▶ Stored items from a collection
--- START ---
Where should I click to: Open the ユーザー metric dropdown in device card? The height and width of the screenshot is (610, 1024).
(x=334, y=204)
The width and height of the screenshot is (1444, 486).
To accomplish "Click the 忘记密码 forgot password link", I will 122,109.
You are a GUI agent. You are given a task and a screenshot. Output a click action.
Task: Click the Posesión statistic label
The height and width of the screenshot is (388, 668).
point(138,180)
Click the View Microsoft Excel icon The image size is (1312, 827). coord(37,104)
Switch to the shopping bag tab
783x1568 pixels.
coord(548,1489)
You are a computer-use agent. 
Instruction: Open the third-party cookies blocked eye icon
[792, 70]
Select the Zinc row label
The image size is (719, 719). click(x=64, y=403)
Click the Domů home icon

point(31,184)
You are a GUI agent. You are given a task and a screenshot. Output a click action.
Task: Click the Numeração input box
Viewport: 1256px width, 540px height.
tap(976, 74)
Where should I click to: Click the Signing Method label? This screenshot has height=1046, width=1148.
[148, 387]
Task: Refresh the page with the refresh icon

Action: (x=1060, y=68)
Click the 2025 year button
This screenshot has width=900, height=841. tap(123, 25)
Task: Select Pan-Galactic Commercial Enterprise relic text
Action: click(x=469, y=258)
--- END ---
▶ Requirement
Beginning with the line that contains "Task: Refresh the page with the refresh icon", quote each line exactly through the last line of the entries above, and nothing beyond them.

▶ Output below
Task: Refresh the page with the refresh icon

Action: (x=1060, y=68)
Click the 2025 year button
This screenshot has width=900, height=841. tap(123, 25)
Task: Select Pan-Galactic Commercial Enterprise relic text
Action: click(x=469, y=258)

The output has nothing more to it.